= What the task requires =
Tally the lines of these entries that include "logo"; respond with only that tally.

(Stored items)
▬▬▬

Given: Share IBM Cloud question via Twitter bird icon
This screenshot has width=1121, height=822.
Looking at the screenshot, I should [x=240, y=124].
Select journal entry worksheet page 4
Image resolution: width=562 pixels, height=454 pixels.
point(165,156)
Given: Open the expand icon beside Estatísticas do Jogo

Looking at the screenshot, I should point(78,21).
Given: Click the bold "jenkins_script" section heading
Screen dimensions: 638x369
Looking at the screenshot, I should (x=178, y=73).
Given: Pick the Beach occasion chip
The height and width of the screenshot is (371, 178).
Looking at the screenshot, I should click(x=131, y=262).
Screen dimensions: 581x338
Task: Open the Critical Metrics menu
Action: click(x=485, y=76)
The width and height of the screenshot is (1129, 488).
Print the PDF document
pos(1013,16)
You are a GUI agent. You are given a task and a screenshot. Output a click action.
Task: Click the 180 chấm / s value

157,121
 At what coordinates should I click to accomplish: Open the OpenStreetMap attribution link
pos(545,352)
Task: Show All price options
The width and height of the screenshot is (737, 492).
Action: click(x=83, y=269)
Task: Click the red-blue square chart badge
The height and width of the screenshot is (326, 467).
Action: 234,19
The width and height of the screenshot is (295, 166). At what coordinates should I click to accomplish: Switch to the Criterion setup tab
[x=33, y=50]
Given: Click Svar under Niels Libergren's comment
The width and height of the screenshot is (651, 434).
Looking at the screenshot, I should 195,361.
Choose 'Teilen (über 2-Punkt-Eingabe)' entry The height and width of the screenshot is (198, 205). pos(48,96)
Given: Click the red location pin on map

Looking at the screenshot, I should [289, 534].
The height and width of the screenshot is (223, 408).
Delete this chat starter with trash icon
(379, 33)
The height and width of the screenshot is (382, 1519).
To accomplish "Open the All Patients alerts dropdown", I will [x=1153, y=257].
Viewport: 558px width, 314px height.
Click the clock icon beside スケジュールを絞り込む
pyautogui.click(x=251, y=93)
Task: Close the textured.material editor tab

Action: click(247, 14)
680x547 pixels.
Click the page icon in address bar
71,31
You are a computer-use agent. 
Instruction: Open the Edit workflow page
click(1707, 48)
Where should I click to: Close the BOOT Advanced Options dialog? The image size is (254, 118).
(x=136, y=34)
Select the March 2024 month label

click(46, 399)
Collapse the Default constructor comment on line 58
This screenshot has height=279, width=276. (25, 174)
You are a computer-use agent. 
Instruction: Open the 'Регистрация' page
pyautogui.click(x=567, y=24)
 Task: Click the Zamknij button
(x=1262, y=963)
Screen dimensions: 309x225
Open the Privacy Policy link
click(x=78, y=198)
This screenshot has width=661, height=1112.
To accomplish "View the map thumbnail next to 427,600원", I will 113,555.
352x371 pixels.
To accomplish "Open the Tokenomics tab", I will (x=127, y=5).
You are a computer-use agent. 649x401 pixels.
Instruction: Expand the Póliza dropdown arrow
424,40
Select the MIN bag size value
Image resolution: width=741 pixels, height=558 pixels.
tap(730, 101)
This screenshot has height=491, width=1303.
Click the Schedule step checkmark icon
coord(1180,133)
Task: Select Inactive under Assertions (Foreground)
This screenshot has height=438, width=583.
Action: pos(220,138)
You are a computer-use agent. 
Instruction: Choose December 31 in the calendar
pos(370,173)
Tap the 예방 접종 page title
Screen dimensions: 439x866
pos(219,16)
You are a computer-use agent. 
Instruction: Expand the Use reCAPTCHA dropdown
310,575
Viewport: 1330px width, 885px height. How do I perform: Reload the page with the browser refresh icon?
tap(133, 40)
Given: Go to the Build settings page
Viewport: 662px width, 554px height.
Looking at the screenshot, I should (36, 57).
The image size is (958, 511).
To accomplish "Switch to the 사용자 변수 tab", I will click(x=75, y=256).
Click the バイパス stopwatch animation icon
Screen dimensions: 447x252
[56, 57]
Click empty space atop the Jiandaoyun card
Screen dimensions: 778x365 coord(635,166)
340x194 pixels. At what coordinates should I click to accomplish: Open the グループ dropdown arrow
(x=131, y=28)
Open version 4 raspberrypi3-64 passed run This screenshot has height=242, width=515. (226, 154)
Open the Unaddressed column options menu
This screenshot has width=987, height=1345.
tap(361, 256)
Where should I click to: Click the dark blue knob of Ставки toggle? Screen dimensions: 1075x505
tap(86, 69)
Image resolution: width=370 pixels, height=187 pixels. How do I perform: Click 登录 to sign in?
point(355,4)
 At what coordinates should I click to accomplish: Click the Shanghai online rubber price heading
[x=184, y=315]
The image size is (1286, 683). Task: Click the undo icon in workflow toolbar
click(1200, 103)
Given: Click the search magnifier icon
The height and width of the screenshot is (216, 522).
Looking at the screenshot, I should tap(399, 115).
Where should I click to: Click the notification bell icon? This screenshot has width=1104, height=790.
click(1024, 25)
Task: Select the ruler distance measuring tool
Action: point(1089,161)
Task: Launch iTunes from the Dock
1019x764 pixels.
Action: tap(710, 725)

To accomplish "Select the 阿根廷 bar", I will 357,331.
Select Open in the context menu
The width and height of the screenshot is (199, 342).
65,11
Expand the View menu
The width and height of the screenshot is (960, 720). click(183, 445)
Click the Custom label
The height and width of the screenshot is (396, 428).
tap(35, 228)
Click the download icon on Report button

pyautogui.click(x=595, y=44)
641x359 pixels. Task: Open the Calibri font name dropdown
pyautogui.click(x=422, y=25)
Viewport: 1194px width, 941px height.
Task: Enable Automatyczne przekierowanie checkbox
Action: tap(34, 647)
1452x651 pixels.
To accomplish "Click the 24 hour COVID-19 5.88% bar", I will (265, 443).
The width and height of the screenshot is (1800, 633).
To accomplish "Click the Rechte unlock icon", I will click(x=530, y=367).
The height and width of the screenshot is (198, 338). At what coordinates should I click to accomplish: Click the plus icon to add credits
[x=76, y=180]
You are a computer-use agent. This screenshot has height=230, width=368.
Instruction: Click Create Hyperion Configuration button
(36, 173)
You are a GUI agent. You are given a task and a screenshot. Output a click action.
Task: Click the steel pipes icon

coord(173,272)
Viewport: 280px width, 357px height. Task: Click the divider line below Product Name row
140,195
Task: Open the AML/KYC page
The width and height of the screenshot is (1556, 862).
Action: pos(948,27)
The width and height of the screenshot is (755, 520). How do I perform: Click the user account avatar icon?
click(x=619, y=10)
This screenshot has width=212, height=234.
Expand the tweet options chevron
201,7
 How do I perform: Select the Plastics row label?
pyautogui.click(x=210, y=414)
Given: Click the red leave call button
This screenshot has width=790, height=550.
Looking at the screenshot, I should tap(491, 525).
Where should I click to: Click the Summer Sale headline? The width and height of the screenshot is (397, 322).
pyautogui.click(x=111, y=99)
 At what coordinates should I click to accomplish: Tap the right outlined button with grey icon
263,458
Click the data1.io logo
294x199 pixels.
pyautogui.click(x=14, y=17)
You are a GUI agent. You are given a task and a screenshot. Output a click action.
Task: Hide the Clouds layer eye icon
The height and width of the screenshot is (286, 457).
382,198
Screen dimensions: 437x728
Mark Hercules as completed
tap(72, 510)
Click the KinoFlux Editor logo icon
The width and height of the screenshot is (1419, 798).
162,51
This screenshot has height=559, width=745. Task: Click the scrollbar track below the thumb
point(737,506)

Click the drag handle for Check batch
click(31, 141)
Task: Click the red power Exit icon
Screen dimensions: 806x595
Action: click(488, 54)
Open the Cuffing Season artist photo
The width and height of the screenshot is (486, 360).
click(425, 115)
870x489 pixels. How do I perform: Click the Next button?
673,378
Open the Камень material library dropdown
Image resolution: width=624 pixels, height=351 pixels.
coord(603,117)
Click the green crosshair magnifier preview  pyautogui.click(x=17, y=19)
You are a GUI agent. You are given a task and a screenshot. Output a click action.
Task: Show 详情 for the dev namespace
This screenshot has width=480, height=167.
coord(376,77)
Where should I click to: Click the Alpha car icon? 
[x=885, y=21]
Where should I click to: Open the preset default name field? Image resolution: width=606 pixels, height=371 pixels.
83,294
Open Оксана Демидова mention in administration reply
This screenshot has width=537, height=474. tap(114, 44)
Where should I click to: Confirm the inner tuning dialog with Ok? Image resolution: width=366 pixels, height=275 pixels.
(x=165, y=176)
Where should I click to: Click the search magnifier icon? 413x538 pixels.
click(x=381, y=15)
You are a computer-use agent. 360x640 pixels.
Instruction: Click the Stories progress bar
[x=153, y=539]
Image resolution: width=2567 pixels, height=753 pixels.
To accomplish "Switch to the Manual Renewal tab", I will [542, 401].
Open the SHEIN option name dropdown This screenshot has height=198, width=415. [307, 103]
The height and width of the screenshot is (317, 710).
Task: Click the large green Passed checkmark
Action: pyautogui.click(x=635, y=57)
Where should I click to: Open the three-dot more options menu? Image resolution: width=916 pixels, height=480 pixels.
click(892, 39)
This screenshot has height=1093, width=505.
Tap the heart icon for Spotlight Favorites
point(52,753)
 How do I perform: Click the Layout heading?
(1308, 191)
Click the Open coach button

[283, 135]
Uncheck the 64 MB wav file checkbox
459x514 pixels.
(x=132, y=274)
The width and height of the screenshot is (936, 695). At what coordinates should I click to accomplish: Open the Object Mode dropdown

▬▬▬

= Answer to the problem =
2